AlTo director Marcy Summers, whose work with The Nature Conservancy gave impetus to the formation of AlTo in 2006, says the calendar is part of the organization’s efforts to use art to celebrate the region’s ecological richness and strengthen the community’s connection to their own natural heritage.
The calendars will be on sale at the First Friday event. They can also be found at the Vashon Bookshop, Books by the Way, Giraffe and Heron’s Nest.
Explore “Nothing” at Cafe Luna
Island photographer and film curator Peter Ray will show an exhibit of his photographs through December at Cafe Luna.
The name of the show, “Pictures of Nothing,” comes from the title of a book by art historian Kirk Varnedoe, Ray said. But the idea of “nothing” doesn’t mean that there are no images in the pictures. Instead, Ray said, the concept refers to the process by which he created the images.
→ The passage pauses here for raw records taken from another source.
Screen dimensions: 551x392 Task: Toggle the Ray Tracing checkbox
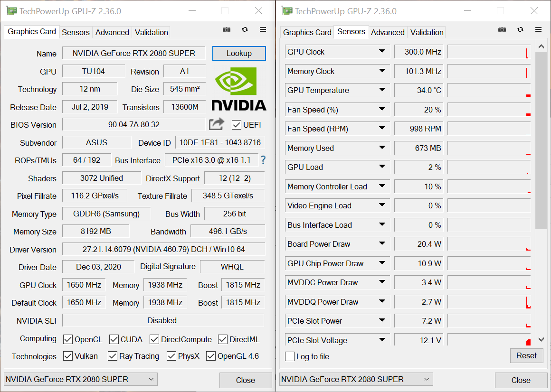click(x=113, y=356)

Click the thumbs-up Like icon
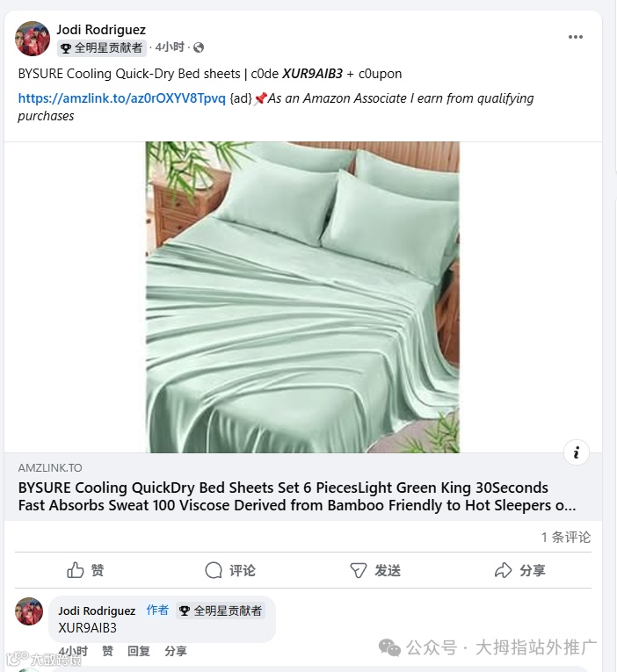[76, 570]
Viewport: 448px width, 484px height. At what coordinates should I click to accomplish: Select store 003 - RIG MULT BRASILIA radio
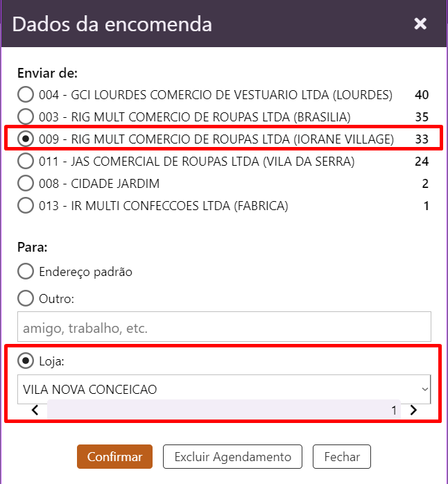pyautogui.click(x=26, y=116)
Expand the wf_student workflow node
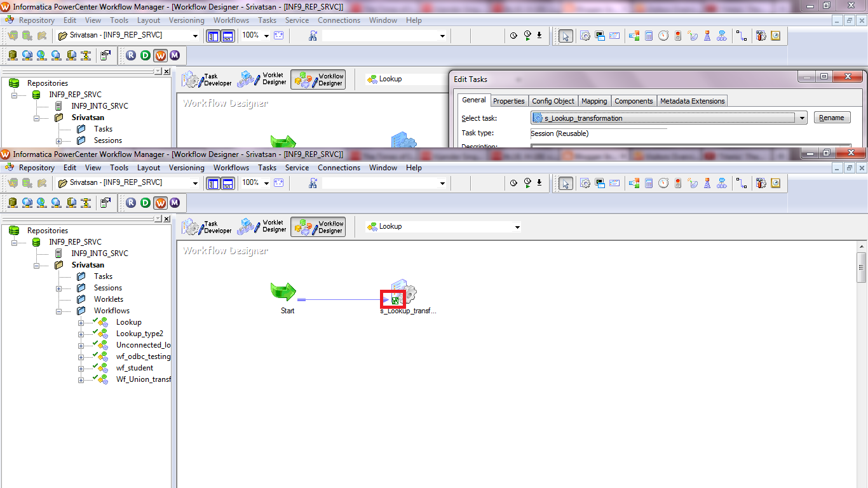This screenshot has width=868, height=488. (79, 368)
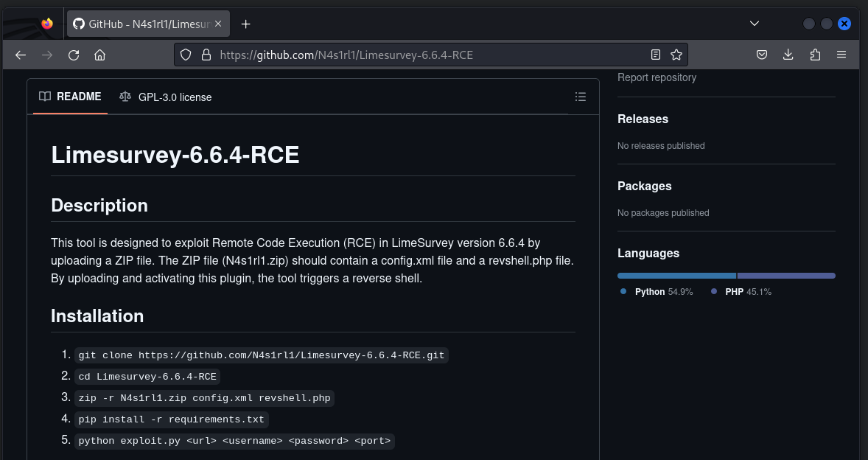Open the Extensions puzzle icon
This screenshot has width=868, height=460.
point(814,55)
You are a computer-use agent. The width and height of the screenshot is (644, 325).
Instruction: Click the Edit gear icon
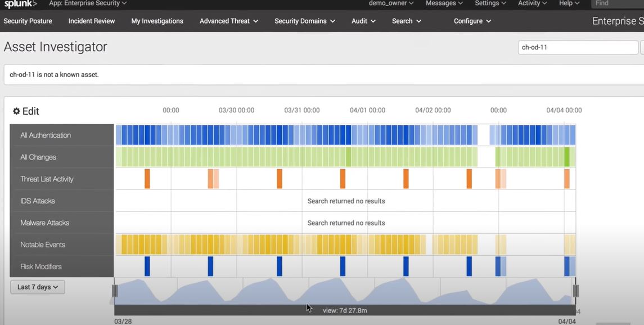point(16,111)

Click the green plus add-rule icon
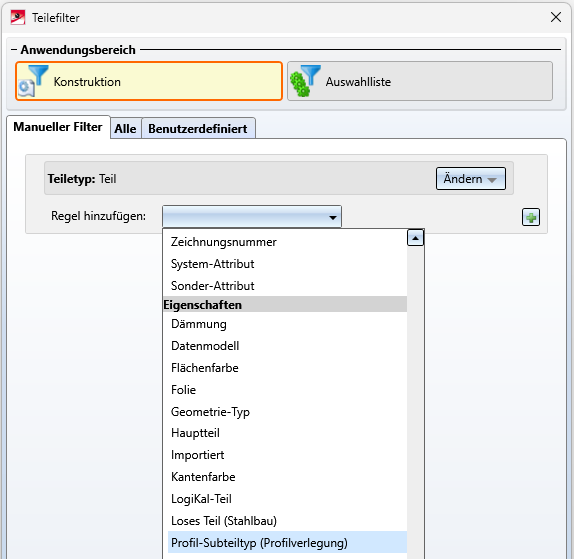(530, 217)
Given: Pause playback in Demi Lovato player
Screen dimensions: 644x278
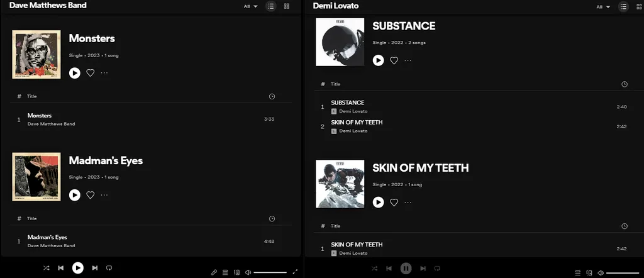Looking at the screenshot, I should [406, 269].
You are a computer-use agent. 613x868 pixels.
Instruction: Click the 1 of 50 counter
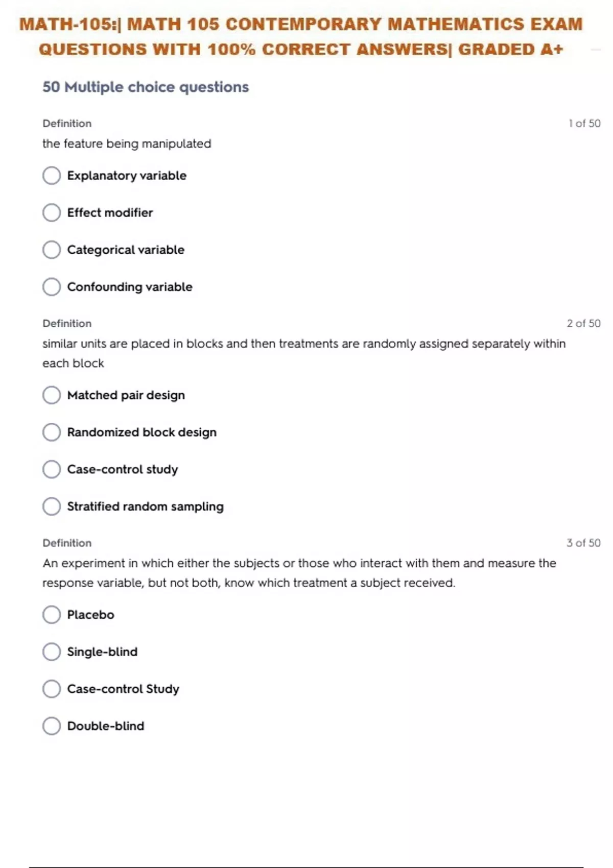coord(584,124)
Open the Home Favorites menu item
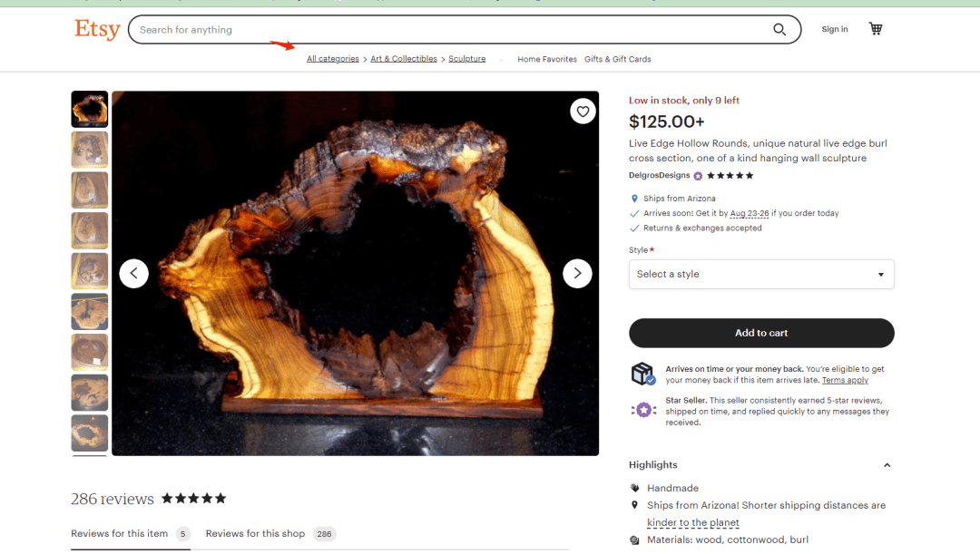The height and width of the screenshot is (554, 980). (x=546, y=59)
“While my photographs all have things in them that are recognizable as something other than nothing,” said Ray, “there was no pre-conceived intent in the making of any of them. They were all found objects in a sense, or what a former photo instructor of mine … referred to as ‘readymades.’
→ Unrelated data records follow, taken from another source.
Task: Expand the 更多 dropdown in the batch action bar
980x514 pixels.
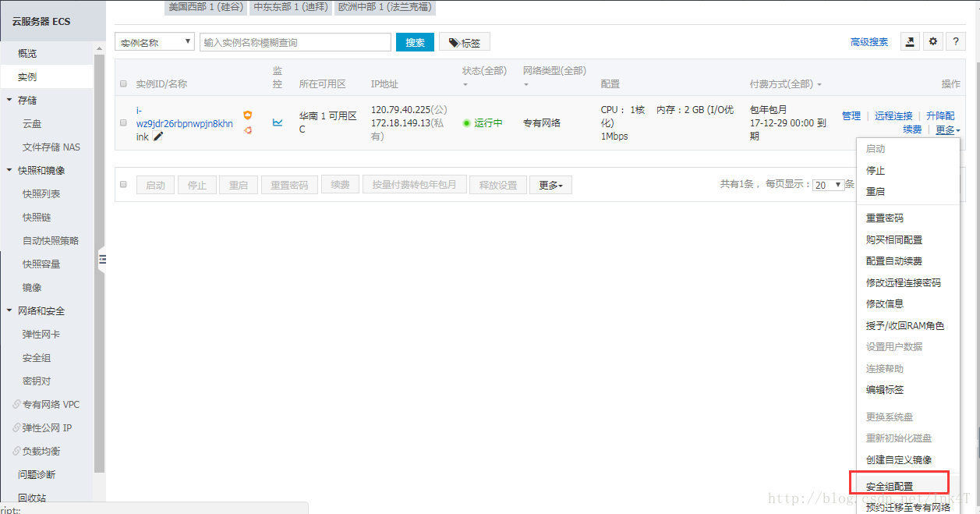Action: click(x=550, y=185)
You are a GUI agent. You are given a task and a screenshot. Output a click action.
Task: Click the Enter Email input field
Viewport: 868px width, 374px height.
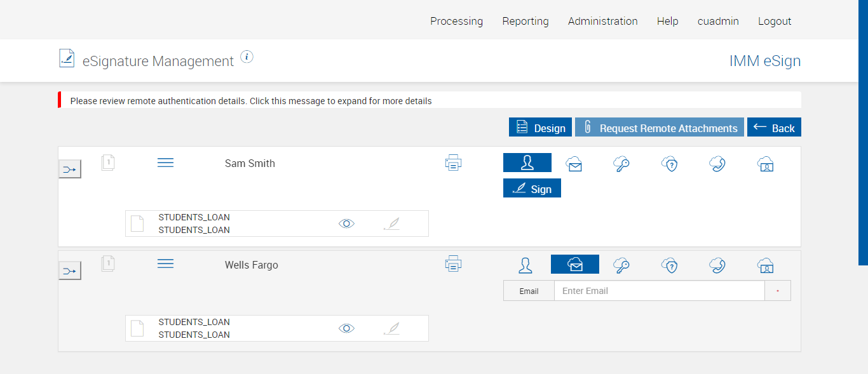659,291
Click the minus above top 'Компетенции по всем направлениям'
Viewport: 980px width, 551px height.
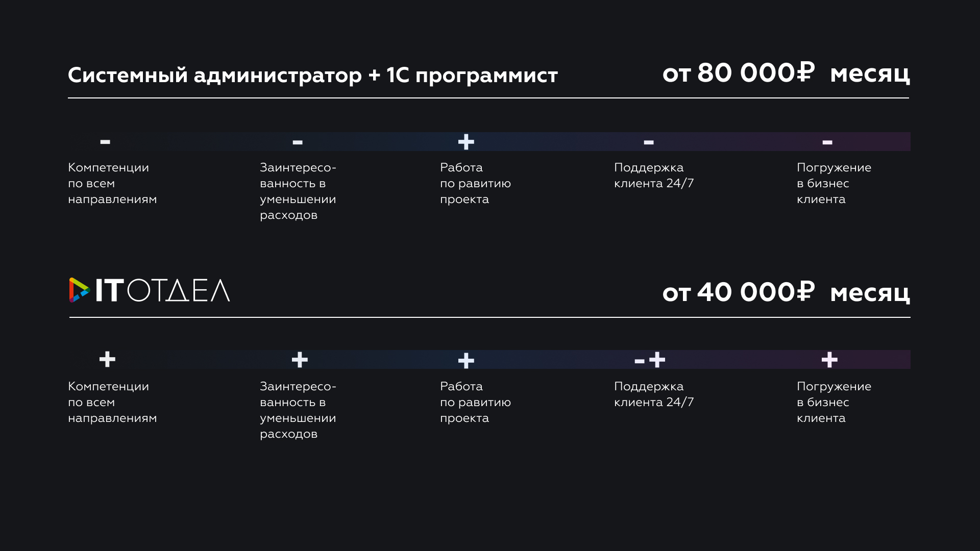[105, 142]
“This, in turn,” Ray added, “was a term used by the French surrealist Marcel Duchamp to describe a series of objects (a bicycle wheel, a snow shovel, a urinal) that he redefined as art by giving them their own context and signing them using the pseudonym ‘R. Mutt.’”
The serendipitous informs Ray’s process. “All of the pictures represent an instant where the elements of light, shadow, form and color happened to be just right, and I happened to be there to see them,” he said.